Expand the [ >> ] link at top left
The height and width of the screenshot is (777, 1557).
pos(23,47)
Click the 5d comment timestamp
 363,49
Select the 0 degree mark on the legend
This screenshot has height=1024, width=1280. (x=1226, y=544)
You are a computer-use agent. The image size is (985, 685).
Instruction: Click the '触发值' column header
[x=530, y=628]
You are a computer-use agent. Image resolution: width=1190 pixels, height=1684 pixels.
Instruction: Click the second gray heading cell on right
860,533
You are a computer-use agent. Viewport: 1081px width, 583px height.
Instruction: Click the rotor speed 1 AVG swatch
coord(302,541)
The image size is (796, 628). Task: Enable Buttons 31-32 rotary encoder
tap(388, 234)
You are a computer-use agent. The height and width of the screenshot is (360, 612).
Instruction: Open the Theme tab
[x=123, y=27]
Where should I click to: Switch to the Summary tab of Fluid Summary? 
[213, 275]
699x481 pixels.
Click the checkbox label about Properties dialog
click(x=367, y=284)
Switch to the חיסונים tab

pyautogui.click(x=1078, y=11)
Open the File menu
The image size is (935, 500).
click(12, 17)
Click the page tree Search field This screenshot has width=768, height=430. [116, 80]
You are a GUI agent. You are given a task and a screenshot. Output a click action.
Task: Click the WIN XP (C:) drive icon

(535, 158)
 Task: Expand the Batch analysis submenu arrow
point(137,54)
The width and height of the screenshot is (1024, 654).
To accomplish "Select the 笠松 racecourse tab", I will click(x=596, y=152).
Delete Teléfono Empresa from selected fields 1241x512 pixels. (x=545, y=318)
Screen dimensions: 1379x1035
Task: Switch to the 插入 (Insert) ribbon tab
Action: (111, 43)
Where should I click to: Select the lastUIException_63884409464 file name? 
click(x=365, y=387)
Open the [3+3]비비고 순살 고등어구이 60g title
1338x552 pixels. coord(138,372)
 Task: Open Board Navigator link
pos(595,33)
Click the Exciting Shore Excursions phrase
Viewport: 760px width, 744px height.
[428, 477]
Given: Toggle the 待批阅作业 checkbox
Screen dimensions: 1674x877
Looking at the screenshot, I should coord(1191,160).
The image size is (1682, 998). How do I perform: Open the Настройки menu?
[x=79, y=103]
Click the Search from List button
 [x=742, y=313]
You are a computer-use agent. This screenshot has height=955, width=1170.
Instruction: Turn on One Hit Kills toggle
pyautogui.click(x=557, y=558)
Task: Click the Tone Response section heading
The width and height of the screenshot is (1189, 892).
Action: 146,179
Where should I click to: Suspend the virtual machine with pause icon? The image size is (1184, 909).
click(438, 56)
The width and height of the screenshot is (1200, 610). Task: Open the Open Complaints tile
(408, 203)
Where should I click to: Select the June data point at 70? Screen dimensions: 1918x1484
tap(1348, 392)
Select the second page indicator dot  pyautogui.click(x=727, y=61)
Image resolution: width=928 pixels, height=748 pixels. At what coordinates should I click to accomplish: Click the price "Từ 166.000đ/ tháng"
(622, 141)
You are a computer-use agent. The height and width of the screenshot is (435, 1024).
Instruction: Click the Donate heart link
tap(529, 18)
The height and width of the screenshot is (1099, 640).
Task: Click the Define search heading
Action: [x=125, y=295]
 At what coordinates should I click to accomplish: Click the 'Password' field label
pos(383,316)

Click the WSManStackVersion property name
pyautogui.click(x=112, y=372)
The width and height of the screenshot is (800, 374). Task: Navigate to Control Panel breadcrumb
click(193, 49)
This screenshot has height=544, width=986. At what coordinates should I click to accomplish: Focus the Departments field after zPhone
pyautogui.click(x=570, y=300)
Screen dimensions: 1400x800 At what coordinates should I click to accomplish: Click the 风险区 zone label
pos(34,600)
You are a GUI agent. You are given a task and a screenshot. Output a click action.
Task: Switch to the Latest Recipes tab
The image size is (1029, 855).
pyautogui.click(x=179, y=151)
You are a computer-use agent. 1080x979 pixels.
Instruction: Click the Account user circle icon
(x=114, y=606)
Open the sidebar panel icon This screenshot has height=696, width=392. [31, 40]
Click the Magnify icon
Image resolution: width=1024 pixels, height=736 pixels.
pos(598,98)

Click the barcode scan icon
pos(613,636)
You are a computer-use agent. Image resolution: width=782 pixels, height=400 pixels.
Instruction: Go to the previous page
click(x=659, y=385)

--- ABOUT THIS TASK ---
All of the lines above should be returned exactly as written.

--- RESULT OF THE EXERCISE ---
Expand the [ >> ] link at top left
The height and width of the screenshot is (777, 1557).
pos(23,47)
Click the 5d comment timestamp
 363,49
Select the 0 degree mark on the legend
This screenshot has height=1024, width=1280. (x=1226, y=544)
You are a computer-use agent. The image size is (985, 685).
Instruction: Click the '触发值' column header
[x=530, y=628]
You are a computer-use agent. Image resolution: width=1190 pixels, height=1684 pixels.
Instruction: Click the second gray heading cell on right
860,533
You are a computer-use agent. Viewport: 1081px width, 583px height.
Instruction: Click the rotor speed 1 AVG swatch
coord(302,541)
The image size is (796, 628). Task: Enable Buttons 31-32 rotary encoder
tap(388, 234)
You are a computer-use agent. The height and width of the screenshot is (360, 612).
Instruction: Open the Theme tab
[x=123, y=27]
Where should I click to: Switch to the Summary tab of Fluid Summary? 
[213, 275]
699x481 pixels.
Click the checkbox label about Properties dialog
click(x=367, y=284)
Switch to the חיסונים tab

pyautogui.click(x=1078, y=11)
Open the File menu
The image size is (935, 500).
click(12, 17)
Click the page tree Search field This screenshot has width=768, height=430. [116, 80]
You are a GUI agent. You are given a task and a screenshot. Output a click action.
Task: Click the WIN XP (C:) drive icon

(535, 158)
 Task: Expand the Batch analysis submenu arrow
point(137,54)
The width and height of the screenshot is (1024, 654).
To accomplish "Select the 笠松 racecourse tab", I will click(x=596, y=152).
Delete Teléfono Empresa from selected fields 1241x512 pixels. (x=545, y=318)
Screen dimensions: 1379x1035
Task: Switch to the 插入 (Insert) ribbon tab
Action: (111, 43)
Where should I click to: Select the lastUIException_63884409464 file name? 
click(x=365, y=387)
Open the [3+3]비비고 순살 고등어구이 60g title
1338x552 pixels. coord(138,372)
 Task: Open Board Navigator link
pos(595,33)
Click the Exciting Shore Excursions phrase
Viewport: 760px width, 744px height.
[428, 477]
Given: Toggle the 待批阅作业 checkbox
Screen dimensions: 1674x877
Looking at the screenshot, I should coord(1191,160).
The image size is (1682, 998). How do I perform: Open the Настройки menu?
[x=79, y=103]
Click the Search from List button
 [x=742, y=313]
You are a computer-use agent. This screenshot has height=955, width=1170.
Instruction: Turn on One Hit Kills toggle
pyautogui.click(x=557, y=558)
Task: Click the Tone Response section heading
The width and height of the screenshot is (1189, 892).
Action: 146,179
Where should I click to: Suspend the virtual machine with pause icon? The image size is (1184, 909).
click(438, 56)
The width and height of the screenshot is (1200, 610). Task: Open the Open Complaints tile
(408, 203)
Where should I click to: Select the June data point at 70? Screen dimensions: 1918x1484
tap(1348, 392)
Select the second page indicator dot  pyautogui.click(x=727, y=61)
Image resolution: width=928 pixels, height=748 pixels. At what coordinates should I click to accomplish: Click the price "Từ 166.000đ/ tháng"
(622, 141)
You are a computer-use agent. The height and width of the screenshot is (435, 1024).
Instruction: Click the Donate heart link
tap(529, 18)
The height and width of the screenshot is (1099, 640).
Task: Click the Define search heading
Action: [x=125, y=295]
 At what coordinates should I click to accomplish: Click the 'Password' field label
pos(383,316)

Click the WSManStackVersion property name
pyautogui.click(x=112, y=372)
The width and height of the screenshot is (800, 374). Task: Navigate to Control Panel breadcrumb
click(193, 49)
This screenshot has height=544, width=986. At what coordinates should I click to accomplish: Focus the Departments field after zPhone
pyautogui.click(x=570, y=300)
Screen dimensions: 1400x800 At what coordinates should I click to accomplish: Click the 风险区 zone label
pos(34,600)
You are a GUI agent. You are given a task and a screenshot. Output a click action.
Task: Switch to the Latest Recipes tab
The image size is (1029, 855).
pyautogui.click(x=179, y=151)
You are a computer-use agent. 1080x979 pixels.
Instruction: Click the Account user circle icon
(x=114, y=606)
Open the sidebar panel icon This screenshot has height=696, width=392. [31, 40]
Click the Magnify icon
Image resolution: width=1024 pixels, height=736 pixels.
pos(598,98)

Click the barcode scan icon
pos(613,636)
You are a computer-use agent. Image resolution: width=782 pixels, height=400 pixels.
Instruction: Go to the previous page
click(x=659, y=385)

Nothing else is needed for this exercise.